[start SUPPLIED ENTRIES]

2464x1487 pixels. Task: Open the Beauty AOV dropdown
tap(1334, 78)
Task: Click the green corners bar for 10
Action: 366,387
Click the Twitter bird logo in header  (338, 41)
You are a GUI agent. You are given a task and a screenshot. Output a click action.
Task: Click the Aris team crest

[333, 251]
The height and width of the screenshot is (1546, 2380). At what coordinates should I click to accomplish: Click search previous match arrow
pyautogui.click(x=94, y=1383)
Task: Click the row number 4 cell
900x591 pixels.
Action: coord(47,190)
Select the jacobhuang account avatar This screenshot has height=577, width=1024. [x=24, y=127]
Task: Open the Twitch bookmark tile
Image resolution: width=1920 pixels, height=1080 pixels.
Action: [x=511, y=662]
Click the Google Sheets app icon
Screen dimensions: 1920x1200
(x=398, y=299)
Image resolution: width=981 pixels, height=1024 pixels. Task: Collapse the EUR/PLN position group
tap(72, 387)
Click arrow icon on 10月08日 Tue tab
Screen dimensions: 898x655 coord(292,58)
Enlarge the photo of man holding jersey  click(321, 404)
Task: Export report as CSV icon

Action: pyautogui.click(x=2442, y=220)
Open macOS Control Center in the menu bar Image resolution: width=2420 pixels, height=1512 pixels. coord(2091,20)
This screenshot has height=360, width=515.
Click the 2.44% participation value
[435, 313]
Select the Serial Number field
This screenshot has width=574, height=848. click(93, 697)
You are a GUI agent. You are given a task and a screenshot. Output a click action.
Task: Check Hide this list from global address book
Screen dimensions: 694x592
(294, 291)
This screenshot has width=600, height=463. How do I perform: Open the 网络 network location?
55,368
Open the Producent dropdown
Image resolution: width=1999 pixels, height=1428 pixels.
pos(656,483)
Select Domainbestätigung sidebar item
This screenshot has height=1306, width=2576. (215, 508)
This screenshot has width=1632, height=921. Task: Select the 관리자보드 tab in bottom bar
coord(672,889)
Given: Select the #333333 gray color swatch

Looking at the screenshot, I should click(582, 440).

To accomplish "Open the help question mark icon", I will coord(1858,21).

[end SUPPLIED ENTRIES]

▸ STATED PROBLEM:
Copy each line of the records above that contains the word "should". Case counts.

▸ OUTPUT OF THE EXERCISE:
The height and width of the screenshot is (1546, 2380). At what coordinates should I click to accomplish: Click search previous match arrow
Looking at the screenshot, I should click(582, 440).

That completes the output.